Asymptotic structure of three-dimensional Maxwell Chern-Simons gravity coupled to spin-3 fields

TL;DR

This paper investigates the asymptotic symmetries of three-dimensional Maxwell Chern-Simons gravity extended with spin-3 fields, revealing a higher-spin algebra structure and its relation to known conformal algebras.

Contribution

It introduces generalized boundary conditions and derives a higher-spin extension of the Maxwell BMS algebra, connecting it to a limit of multiple W3 algebras.

Findings

Derived a higher-spin extension of the Maxwell BMS3 algebra.

Showed the algebra as a limit of three W3 algebras with independent central charges.

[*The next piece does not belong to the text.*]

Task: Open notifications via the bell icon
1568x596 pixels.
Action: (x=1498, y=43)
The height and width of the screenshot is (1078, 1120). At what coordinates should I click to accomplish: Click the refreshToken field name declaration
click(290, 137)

Proposed generalized boundary conditions for flat higher-spin gravity.

Abstract

In this work we analyze the asymptotic symmetries of the three-dimensional Chern-Simons (CS) gravity theory for a higher spin extension of the so-called Maxwell algebra. We propose a generalized set of asymptotic boundary conditions for the aforementioned flat gravity theory and we show that the corresponding charge algebra defines a higher-spin extension of the $\mathfrak{max}$-$\mathfrak{bms}_{3}$ algebra, which in turn corresponds the asymptotic symmetries of the Maxwell CS gravity. We also show that the $\mathfrak{hs}_3\mathfrak{max}$-$\mathfrak{bms}_{3}$ algebra can alternatively be obtained as a vanishing cosmological constant limit of three copies of the $\mathcal{W}_3$ algebra, with three independent central charges.